Les secteurs actuellement à la pointe de la technologie et de la productivité comprennent, entre autres, les semi-conducteurs avancés, les nanotechnologies, l’intelligence artificielle, l’informatique quantique, la 5G, l’Internet des objets, le « cloud computing », les biotechnologies, les technologies « vertes », et la robotique intelligente. Nombre de ces éléments sont des « technologies à usage général » (en anglais, « general purpose technologies »), qui peuvent être utilisés dans un très large éventail de méthodes de production et de processus d’innovation, et peuvent donc avoir un impact énorme sur des économies entières. Cela les rend particulièrement stratégiques pour les États — pour lesquels elles représentent un enjeu de souveraineté économique — comme pour les entreprises — elles jouent un rôle clef dans leur compétitivité.

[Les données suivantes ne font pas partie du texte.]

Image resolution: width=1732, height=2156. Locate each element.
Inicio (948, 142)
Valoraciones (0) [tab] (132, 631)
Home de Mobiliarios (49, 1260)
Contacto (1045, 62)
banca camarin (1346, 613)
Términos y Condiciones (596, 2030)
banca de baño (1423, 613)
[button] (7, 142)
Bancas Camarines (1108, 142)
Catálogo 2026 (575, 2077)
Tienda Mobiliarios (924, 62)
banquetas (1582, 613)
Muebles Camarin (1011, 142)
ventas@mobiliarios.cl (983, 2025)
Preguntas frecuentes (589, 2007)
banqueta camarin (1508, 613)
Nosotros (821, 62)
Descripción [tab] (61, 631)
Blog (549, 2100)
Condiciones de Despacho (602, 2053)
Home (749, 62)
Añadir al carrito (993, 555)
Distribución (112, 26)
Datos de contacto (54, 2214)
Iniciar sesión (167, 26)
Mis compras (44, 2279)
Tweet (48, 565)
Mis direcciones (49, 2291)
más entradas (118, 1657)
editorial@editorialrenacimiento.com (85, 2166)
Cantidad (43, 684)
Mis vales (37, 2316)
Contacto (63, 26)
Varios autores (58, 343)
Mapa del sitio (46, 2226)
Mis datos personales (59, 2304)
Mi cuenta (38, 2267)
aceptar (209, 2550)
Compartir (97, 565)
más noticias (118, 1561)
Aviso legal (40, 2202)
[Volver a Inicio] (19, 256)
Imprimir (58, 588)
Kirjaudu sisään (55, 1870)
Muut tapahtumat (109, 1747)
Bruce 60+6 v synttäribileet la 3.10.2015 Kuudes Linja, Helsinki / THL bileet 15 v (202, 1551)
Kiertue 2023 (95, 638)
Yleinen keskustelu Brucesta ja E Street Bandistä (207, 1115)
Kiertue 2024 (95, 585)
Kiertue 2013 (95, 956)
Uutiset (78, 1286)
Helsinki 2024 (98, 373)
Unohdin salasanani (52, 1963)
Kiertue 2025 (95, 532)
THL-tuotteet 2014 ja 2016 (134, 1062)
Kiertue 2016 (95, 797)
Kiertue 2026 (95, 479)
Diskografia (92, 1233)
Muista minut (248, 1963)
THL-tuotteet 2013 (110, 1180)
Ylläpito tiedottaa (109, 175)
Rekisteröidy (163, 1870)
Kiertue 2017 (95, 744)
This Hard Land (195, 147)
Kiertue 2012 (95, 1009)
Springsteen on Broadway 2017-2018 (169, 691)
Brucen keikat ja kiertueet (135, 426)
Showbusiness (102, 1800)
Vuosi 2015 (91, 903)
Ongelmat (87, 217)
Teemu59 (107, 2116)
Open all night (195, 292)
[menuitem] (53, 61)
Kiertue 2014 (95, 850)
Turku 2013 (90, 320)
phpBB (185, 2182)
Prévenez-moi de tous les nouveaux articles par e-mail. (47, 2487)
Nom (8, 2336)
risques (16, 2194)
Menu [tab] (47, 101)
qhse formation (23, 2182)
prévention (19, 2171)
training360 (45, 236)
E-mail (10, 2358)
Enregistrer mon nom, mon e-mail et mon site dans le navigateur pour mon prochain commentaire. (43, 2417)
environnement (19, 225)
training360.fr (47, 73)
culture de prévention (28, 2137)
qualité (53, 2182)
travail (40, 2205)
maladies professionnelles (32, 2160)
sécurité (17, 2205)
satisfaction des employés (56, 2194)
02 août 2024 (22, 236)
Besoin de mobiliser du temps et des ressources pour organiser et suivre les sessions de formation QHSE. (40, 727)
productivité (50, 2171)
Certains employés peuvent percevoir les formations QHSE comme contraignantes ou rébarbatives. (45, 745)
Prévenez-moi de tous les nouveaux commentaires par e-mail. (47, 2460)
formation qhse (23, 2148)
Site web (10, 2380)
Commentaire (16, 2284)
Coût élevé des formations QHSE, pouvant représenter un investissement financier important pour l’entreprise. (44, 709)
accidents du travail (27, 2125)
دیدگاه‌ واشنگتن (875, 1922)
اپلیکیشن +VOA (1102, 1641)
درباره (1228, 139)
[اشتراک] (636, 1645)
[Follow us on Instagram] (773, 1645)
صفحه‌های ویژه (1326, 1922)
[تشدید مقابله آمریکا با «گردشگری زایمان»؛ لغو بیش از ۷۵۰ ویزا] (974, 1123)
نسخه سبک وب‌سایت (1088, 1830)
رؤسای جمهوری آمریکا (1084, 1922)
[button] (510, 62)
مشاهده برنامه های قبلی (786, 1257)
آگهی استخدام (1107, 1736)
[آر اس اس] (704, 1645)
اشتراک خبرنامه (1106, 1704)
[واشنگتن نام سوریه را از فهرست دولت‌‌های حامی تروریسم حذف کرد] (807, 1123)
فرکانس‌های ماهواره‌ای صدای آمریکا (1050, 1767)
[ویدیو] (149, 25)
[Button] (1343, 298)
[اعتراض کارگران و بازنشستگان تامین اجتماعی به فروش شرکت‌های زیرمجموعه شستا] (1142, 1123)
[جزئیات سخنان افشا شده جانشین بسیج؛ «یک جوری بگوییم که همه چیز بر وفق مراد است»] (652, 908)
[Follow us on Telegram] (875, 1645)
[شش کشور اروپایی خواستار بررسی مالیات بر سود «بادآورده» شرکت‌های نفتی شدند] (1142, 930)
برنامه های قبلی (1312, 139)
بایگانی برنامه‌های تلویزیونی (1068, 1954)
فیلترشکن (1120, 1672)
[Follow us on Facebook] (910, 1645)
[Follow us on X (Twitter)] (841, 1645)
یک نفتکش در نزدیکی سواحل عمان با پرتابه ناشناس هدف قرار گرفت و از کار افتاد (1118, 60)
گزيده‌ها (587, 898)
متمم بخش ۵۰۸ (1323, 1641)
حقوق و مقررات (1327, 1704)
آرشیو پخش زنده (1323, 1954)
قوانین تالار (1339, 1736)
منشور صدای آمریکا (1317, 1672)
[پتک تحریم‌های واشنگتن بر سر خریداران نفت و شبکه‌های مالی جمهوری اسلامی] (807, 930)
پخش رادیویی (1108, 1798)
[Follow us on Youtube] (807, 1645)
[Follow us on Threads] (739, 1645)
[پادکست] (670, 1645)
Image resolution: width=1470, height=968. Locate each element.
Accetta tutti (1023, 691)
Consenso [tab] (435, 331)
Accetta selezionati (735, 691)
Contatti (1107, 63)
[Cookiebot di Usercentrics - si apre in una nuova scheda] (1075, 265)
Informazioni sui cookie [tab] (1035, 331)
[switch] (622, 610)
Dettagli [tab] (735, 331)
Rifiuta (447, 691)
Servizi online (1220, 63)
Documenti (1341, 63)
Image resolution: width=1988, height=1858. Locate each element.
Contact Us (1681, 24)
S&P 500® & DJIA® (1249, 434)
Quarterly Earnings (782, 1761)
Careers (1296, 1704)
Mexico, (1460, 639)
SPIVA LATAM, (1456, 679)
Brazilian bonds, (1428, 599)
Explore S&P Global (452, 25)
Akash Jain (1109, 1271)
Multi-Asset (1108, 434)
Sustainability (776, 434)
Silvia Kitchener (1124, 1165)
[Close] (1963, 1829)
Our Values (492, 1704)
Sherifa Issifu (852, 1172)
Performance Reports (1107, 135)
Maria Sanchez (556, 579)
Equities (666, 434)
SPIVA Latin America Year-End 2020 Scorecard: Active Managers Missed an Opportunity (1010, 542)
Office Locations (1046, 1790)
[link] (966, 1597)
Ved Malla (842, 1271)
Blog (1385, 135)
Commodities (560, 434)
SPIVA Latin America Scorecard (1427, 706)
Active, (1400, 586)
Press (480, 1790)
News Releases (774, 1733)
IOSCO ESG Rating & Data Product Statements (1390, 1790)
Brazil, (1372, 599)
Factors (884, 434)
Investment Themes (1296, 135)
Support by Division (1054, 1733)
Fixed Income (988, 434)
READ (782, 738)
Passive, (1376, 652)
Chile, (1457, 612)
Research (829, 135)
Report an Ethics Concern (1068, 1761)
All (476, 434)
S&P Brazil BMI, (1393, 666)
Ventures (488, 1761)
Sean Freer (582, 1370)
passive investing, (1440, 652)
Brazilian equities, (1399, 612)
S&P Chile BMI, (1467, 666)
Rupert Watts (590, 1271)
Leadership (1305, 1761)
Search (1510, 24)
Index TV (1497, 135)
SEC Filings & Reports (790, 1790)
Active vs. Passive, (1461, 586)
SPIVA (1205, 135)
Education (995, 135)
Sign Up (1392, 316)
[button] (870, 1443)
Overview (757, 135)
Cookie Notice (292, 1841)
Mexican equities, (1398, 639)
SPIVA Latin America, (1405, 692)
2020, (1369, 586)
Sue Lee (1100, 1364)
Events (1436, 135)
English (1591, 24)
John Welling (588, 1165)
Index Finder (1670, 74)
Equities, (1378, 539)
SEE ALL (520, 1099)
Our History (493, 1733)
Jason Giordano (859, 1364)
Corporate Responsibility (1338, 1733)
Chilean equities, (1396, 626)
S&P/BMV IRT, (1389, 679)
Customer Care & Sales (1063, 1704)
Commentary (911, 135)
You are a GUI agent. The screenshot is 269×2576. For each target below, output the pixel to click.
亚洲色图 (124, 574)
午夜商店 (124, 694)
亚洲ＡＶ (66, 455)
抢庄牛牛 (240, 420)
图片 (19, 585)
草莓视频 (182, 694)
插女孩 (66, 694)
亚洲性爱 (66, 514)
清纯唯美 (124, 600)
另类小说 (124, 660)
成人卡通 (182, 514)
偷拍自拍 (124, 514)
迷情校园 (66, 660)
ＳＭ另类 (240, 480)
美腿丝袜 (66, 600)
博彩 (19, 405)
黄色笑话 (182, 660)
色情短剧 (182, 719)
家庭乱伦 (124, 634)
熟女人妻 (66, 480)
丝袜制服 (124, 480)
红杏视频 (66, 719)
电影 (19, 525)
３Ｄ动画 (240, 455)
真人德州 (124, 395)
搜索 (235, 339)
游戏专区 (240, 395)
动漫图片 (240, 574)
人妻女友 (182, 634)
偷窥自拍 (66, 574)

Par conséquent, les gouvernements des économies capitalistes riches et technologiquement avancées de l’Occident et de l’Asie de l’Est ont renoué avec les politiques techno-industrielles actives — englobant subventions, allègements fiscaux, partenariats public-privé, mobilisation de la commande publique, investissement public dans des infrastructures, etc. — pour coordonner l’émergence de ces frontières technologiques.
Les États-Unis ont par exemple adopté à la toute fin du mandat de Joe Biden le AI Diffusion Framework, une politique industrielle ambitieuse visant à assurer le leadership américain dans le secteur de l’intelligence artificielle, des semiconducteurs, et autres technologies de pointe. Ce programme vise aussi à contrôler la diffusion de ces technologies. Il dicte non seulement quels acteurs peuvent importer des semi-conducteurs avancés et en quelles quantités, mais aussi où ils peuvent être déployés, dans quelles conditions, et même comment les capacités d’IA peuvent être partagées.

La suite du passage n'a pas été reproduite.